Task brief
Copy out exactly the line that contains "Feedback or concerns (1053, 2254)" and all lines following it to the end of the data.

Entries supplied
+++++
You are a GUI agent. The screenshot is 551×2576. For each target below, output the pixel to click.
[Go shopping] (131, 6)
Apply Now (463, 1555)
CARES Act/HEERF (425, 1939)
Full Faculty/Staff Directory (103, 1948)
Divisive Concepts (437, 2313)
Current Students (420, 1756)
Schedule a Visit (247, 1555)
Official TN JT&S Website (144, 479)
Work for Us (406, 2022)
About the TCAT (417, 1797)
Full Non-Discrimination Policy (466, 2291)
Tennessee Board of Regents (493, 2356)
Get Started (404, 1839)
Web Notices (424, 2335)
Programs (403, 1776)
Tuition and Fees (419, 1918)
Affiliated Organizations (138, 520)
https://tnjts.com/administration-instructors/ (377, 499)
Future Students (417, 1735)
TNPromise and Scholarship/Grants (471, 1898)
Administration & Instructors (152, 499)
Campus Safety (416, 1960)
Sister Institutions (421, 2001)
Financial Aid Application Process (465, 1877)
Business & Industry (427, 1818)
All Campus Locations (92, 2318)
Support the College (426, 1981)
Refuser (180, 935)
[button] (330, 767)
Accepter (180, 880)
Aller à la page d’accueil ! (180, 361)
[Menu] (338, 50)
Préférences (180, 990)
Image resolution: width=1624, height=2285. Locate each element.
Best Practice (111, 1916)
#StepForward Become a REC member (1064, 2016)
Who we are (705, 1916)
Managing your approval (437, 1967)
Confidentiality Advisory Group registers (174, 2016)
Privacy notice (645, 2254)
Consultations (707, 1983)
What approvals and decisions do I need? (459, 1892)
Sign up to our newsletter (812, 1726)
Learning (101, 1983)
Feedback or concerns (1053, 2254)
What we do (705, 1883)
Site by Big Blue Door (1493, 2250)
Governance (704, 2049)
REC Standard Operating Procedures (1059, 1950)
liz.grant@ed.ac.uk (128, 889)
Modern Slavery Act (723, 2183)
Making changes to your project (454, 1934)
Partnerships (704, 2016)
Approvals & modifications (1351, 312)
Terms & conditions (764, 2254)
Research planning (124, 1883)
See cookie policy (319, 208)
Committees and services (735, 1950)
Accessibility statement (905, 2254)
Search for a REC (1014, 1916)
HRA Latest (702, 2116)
+++++
Your response
Feedback or concerns (1053, 2254)
What we do (705, 1883)
Site by Big Blue Door (1493, 2250)
Governance (704, 2049)
REC Standard Operating Procedures (1059, 1950)
liz.grant@ed.ac.uk (128, 889)
Modern Slavery Act (723, 2183)
Making changes to your project (454, 1934)
Partnerships (704, 2016)
Approvals & modifications (1351, 312)
Terms & conditions (764, 2254)
Research planning (124, 1883)
See cookie policy (319, 208)
Committees and services (735, 1950)
Accessibility statement (905, 2254)
Search for a REC (1014, 1916)
HRA Latest (702, 2116)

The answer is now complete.